── Trecho ──

Philipp Lichterbeck: O Rio Grande do Sul é
um sinal de alerta vermelho
Não é mais possível
fechar os olhos: os efeitos das mudanças climáticas estão por todos os lados,
não só no estado gaúcho. Quem ainda nega isso ou fica passível, age
criminosamente.Quem pensa que as enchentes no Rio Grande do Sul são um fenômeno
extraordinário isolado se engana. Há poucos dias uma forte chuva inundou o
estado alemão do Sarre. Em alguns lugares caíram mais de 100 litros de água por
metro quadrado em menos de 24 horas.
Em abril, as cidades
de Abu Dhabi e Dubai foram atingidas por fortes chuvas. Em Abu Dhabi, as
autoridades disseram terem caído 254 litros de água por metro quadrado. Em
Dubai foram 142 litros por metro quadrado num único dia (a média anual é de
94,7 litros por metro quadrado), teve granizo e tempestade, e o aeroporto local
(um dos mais frequentados do mundo) foi fechado.
Também no mês passado,
cheias alagaram grandes áreas da África Oriental. Só no Quênia, tempestades e
deslizamentos de terra custaram mais de 200 vidas. Dezenas de milhares de
pessoas perderam suas casas, e muito mais de 200 mil ainda sofrem com as consequências:
estradas, pontes, redes de energia elétrica e de água destruídas, terras
agrícolas inutilizáveis.
No Paquistão e no
Afeganistão, ao menos 135 pessoas perderam a vida em cheias e deslizamentos de
terra em abril. As tempestades duraram vários dias. No Afeganistão, a situação
foi agravada por uma seca que havia deixado o solo duro e incapaz de absorver tanta
água.
No Paquistão, os
níveis de precipitação já estão acima da média anual histórica. O Paquistão é a
quinta nação mais populosa do mundo e uma das mais vulneráveis às mudanças
climáticas. Em 2022, um terço do país já estava sofrendo com enchentes sem
precedentes. Mais de 33 milhões de pessoas foram afetadas, e 1.700 perderam
suas vidas.
Também a China foi
atingida por fortes chuvas em abril. Embora essas chuvas não sejam incomuns em
algumas regiões do país, este ano elas foram muito mais intensas e ocorreram
muito mais cedo do que o normal. O relato do jornal estatal Guangzhou Daily é de
“uma enchente que só ocorre a cada 50 anos”. Chuvas fortes não são incomuns em
algumas regiões da China, mas este ano as chuvas foram muito mais intensas e
ocorreram muito mais cedo do que o normal.
De acordo com
especialistas, o número de enchentes na China vai aumentar significativamente.

───
── Linhas de dados ──

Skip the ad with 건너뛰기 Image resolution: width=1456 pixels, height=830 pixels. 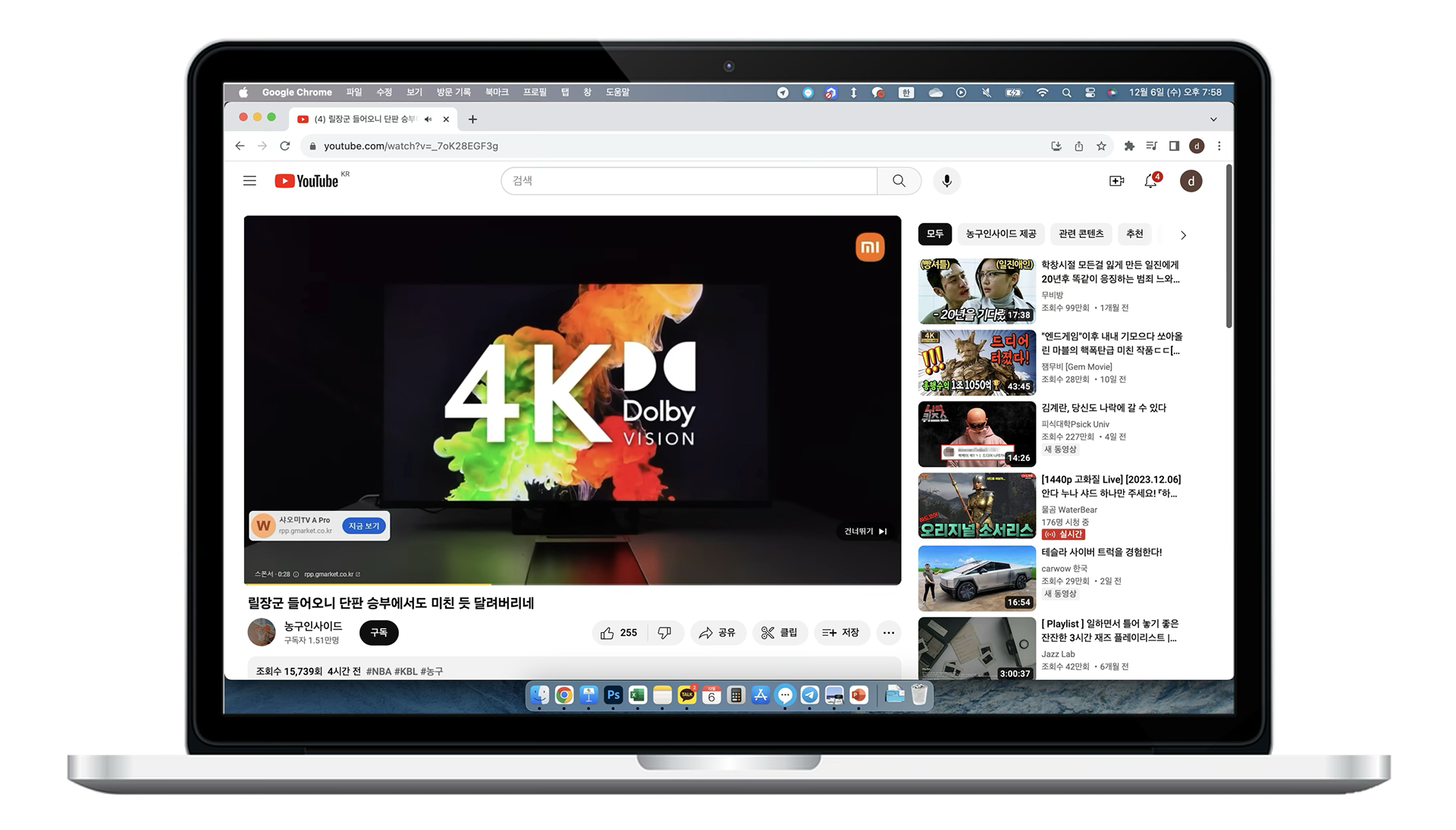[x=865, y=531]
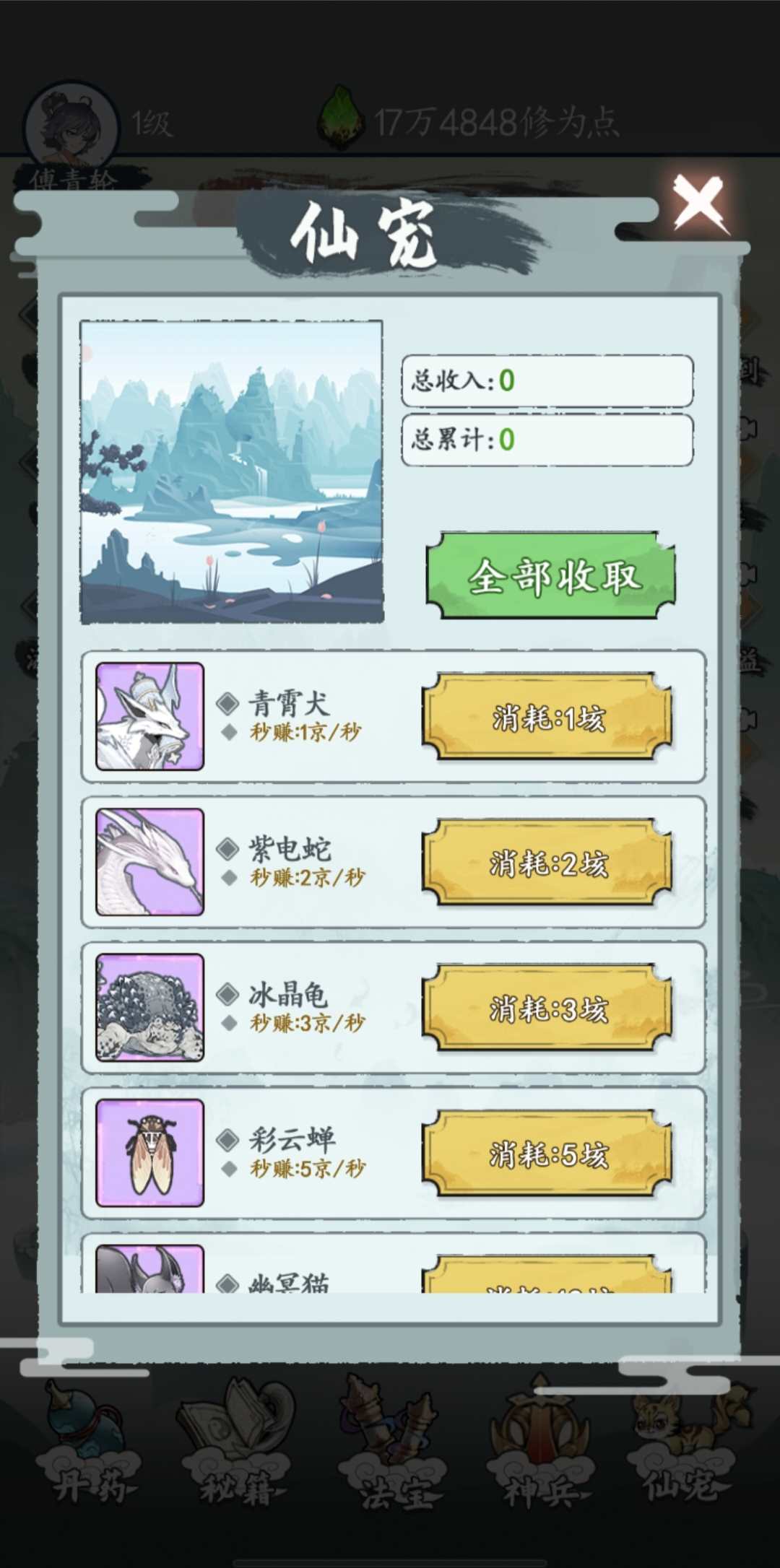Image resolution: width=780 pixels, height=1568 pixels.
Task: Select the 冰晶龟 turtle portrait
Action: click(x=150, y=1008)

───
── Linhas de dados ──

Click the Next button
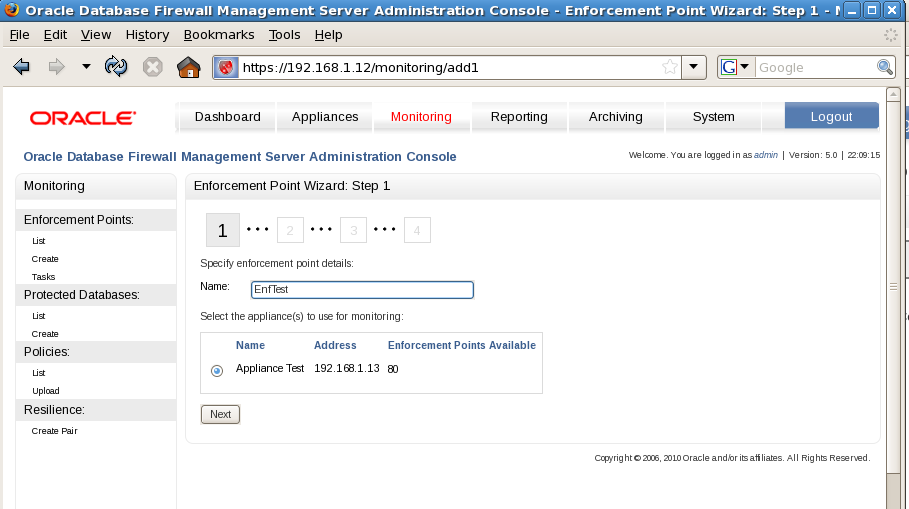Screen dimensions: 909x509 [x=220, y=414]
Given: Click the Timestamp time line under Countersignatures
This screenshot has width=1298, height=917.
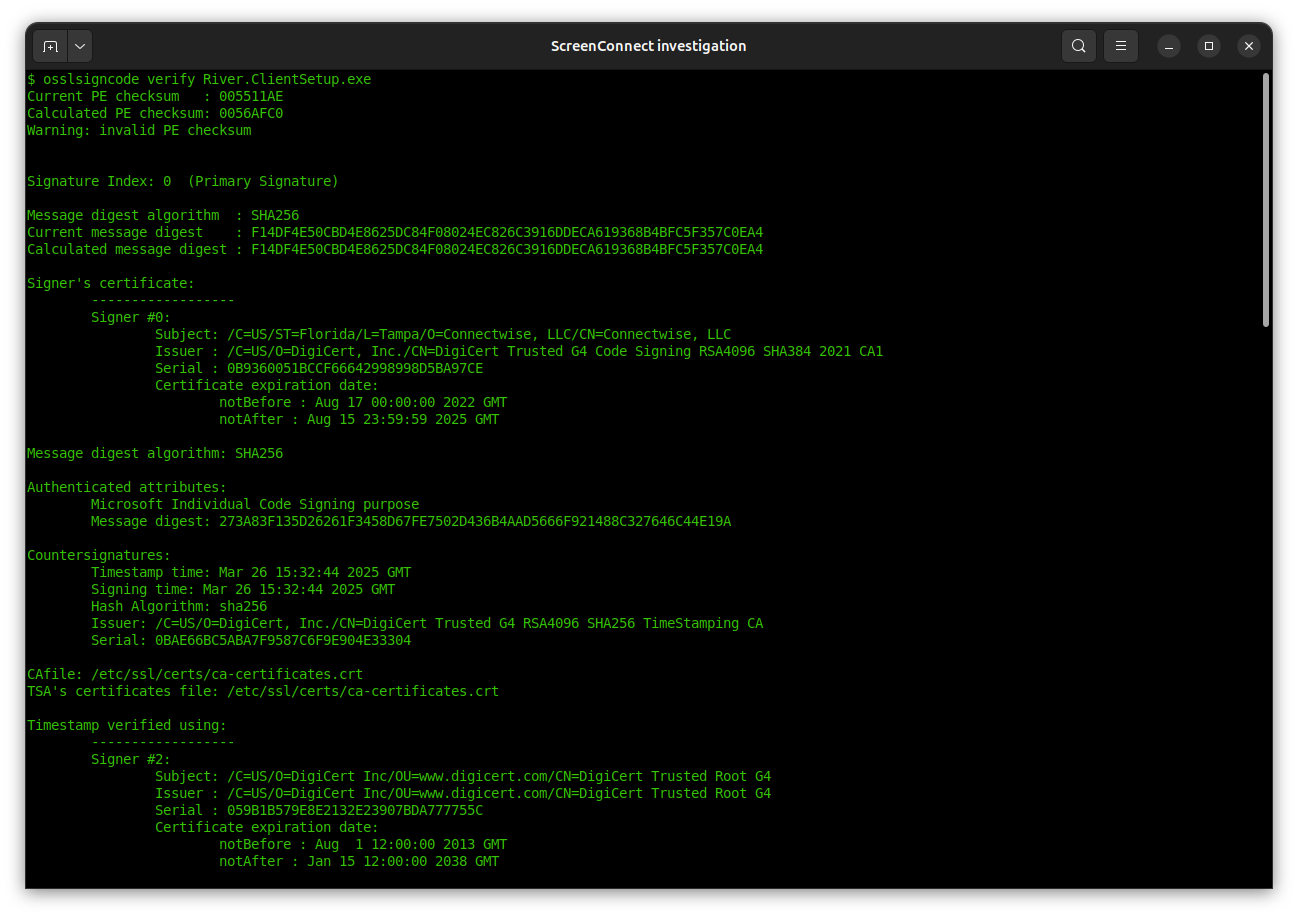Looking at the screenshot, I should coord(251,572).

───
── Linhas de dados ──

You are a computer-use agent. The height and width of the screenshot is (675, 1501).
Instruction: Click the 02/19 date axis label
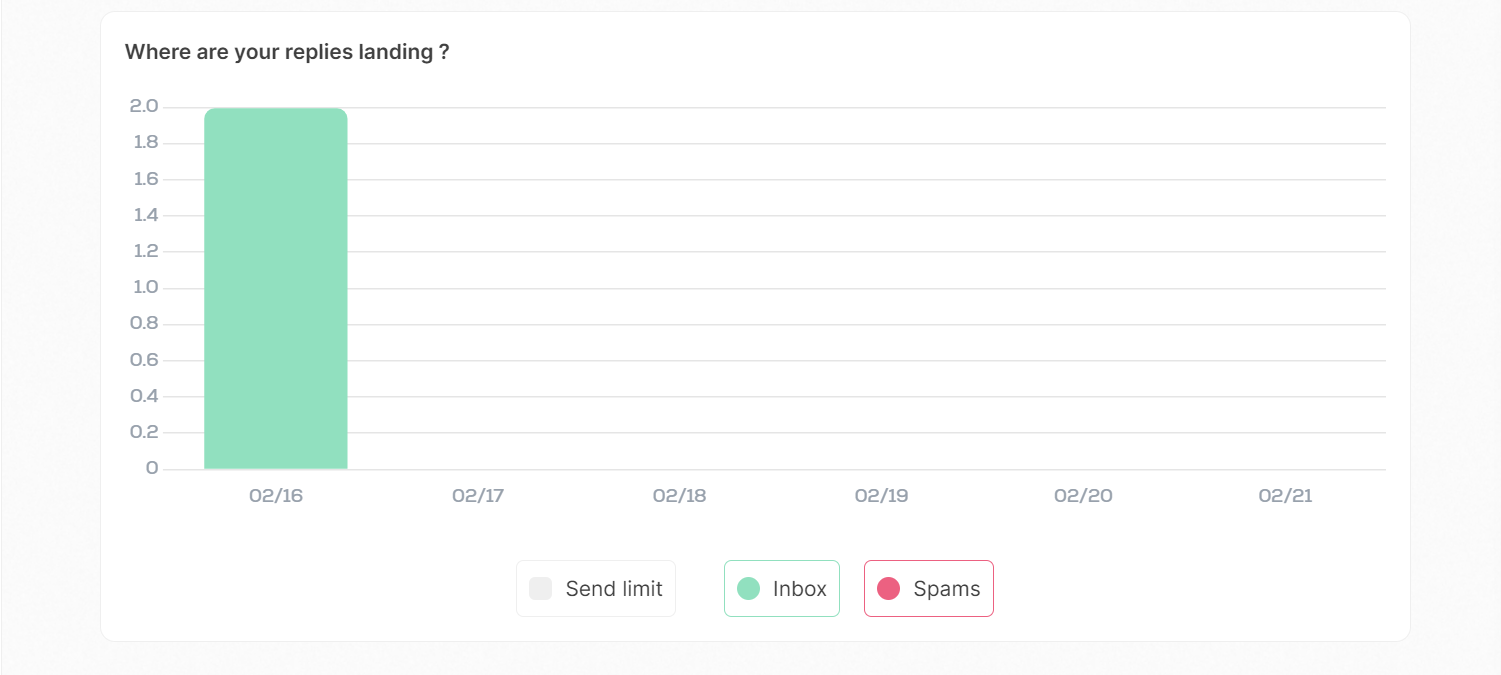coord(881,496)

───

** Exercícios **
1. Segundo o trecho, quantos litros de água por metro quadrado caíram em Dubai num único dia?
2. Resuma o trecho em duas frases.
3. Retome o texto sobre as enchentes pelo mundo a partir do ponto em que ele termina.

** Respostas **
1. 142 litros por metro quadrado.

2. O trecho afirma que as enchentes no Rio Grande do Sul não são um fenômeno isolado, pois os efeitos das mudanças climáticas estão por todos os lados. Como exemplos, cita fortes chuvas e cheias no Sarre, em Abu Dhabi e Dubai, na África Oriental, no Paquistão, no Afeganistão e na China, várias delas com mortes.

3.
Já no verão passado, a capital, Pequim, foi atingida pelas chuvas mais intensas
dos últimos 140 anos.
Brasil, Alemanha,
Dubai, Quênia, Paquistão, China: os relatos se parecem, e um recorde de
precipitações é quebrado após o outro.
• Em outros lugares, a seca
O outro lado da moeda
são as secas, que também estão aumentando em todo o mundo. Grandes partes do
norte e do oeste da China estão passando por ondas de calor excepcionais. Assim
como o centro-oeste do Brasil, com seus muitos campos de soja e milho, que está
sendo cada vez mais afetado pela seca. No ano passado, até mesmo a Bacia
Amazônica, que na verdade é a região mais rica em água do planeta, foi atingida
pela pior seca desde o início dos registros. Em alguns lugares, o enorme rio
Amazonas mais parecia um riacho.
Na Alemanha, há um
déficit de quase 10 bilhões de toneladas de água este ano devido às secas dos
últimos anos, de acordo com os cientistas. E a região espanhola da Catalunha
chegou a declarar emergência hídrica no início do ano. O consumo de água foi
drasticamente limitado: cada cidadão pode consumir no máximo 200 litros por
dia. O governo regional da Catalunha afirmou que se trata da pior seca desde
que os registros começaram a ser feitos.
• Mudanças climáticas já começaram
Por que apresento essa
lista, que poderia ter saído de um filme de catástrofe? Para mostrar que não é
mais possível fechar os olhos: as mudanças climáticas já começaram e estão
ganhando velocidade. Diminuir essa velocidade deve ser a meta de todas as ações
políticas e econômicas.
A velocidade com que a
Terra está se aquecendo deve ser reduzida, e as consequências da mudança que já
está em andamento devem ser identificadas e minimizadas. Os políticos que
duvidam disso, os líderes empresariais, os podcasters e outros influenciadores
que se recusam a reconhecer esse fato deveriam ser afastados do cargo,
substituídos e isolados, pois sua ignorância e oportunismo causam danos
consideráveis a todos.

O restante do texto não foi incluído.